Using the three criteria described in the introduction, we analyzed the performance and power and firstly eliminated the first option (3a). The reason for this was that it would reduce the performance of ST applications, since it provides only half of the cache size for each core. We also observed that the use of a split L2 cache could cause performance degradation when running multi-threaded (MT) applications with shared data, preventing effective data sharing between the threads, and requiring long latencies when moving data from one core to another. On top of that, it may reduce the performance of MT and parallel application processing since it could not dynamically partition the L2 cache

Deciding between the two implementations of the shared L2 cache was a tough task. The performance of the two options was very close and so we had to make our decision based on power efficiency. We decided to implement the simple solution and not the directory-based architecture due to its complexity. The directory-based solution was found to be less favorable since battery life mainly depends on static power consumption and less on dynamic power.

The general structure of the Intel Core Duo CMP implementation is given in Figure 3b. Comparing it with Figure 2 shows few structural changes: (1) The core and first-level caches structure is duplicated; (2) the traditional memory and L2 control unit (super-queue) is partitioned into two logical units: the L2 controller that handles all the requests to the L2 from the core and from the external bus (snoop requests) and a bus control unit that handles all the data and IO requests to and from the external bus; (3) in order to balance the requests to the L2 and memory, we added a new logical unit (represented by the hexagon) that aims to guarantee the fairness between the requests coming from different cores; and (4) we extended the prefetching unit to handle separately hardware prefetching by each core.

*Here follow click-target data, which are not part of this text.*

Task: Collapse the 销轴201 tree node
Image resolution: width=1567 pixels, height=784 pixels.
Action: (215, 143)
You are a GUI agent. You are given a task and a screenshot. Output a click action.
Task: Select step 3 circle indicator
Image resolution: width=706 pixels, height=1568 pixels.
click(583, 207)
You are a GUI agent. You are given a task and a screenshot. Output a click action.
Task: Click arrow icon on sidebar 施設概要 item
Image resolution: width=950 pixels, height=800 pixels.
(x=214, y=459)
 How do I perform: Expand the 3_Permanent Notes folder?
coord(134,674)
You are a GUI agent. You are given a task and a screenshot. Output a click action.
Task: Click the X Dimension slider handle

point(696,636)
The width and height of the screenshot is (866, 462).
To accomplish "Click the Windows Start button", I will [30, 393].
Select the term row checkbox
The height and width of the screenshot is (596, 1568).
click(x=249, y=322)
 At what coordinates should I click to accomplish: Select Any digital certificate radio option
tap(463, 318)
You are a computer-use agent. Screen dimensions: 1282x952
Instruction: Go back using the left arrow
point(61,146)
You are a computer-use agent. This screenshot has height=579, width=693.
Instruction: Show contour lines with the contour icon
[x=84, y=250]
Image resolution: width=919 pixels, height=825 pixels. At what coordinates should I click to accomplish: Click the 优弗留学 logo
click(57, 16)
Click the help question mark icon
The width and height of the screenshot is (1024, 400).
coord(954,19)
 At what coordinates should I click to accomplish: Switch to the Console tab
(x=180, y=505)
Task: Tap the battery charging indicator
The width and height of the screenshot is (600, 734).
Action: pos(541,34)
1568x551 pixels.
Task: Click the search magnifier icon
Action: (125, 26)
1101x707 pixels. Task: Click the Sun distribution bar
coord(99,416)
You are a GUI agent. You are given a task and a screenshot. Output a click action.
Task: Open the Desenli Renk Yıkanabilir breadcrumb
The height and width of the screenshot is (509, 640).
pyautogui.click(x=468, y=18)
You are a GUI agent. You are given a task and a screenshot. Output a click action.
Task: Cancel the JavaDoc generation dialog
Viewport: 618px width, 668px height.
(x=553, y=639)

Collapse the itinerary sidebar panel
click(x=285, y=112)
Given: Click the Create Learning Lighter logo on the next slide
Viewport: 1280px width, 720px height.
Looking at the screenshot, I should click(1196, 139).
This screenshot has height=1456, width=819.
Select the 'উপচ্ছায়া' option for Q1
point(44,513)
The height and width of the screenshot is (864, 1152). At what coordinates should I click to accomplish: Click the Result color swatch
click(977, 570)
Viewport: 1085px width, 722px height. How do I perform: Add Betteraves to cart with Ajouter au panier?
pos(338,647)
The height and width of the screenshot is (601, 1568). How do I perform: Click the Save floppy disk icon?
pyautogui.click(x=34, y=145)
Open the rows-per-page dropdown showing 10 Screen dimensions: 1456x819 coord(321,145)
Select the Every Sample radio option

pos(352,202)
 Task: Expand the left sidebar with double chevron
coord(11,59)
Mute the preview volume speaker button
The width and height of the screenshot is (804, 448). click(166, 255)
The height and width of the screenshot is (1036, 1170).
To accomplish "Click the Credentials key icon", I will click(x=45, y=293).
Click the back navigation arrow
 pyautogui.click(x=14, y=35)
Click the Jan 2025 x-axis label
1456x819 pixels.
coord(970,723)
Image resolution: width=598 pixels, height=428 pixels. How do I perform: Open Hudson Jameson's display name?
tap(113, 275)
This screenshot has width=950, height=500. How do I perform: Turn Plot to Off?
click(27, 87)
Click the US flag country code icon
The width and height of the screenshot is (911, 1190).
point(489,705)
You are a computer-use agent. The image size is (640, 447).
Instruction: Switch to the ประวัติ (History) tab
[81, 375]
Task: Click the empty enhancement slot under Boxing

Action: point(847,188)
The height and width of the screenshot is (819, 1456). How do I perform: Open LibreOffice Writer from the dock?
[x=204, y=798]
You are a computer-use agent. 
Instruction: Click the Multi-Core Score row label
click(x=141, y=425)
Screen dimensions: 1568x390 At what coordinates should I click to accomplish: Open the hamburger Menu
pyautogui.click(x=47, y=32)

The new structure of the shared area allows us to enhance the performance while reducing power consumption. The new partitioned structure of the super-queue allows us to implement new power and performance optimizations, since the L2-control unit was designed to be relatively small, simple, and fast in order to reduce the latency to the L2 cache without increasing the power consumption. The Bus Control Unit was designed to be larger and more complicated, but since it was found to be more relaxed in timing, we could design it to have less leakage and even reduce its active power.

The power and performance results were measured on Intel Core Duo silicon and justified the CMP architecture we choose. We discuss this later in the paper.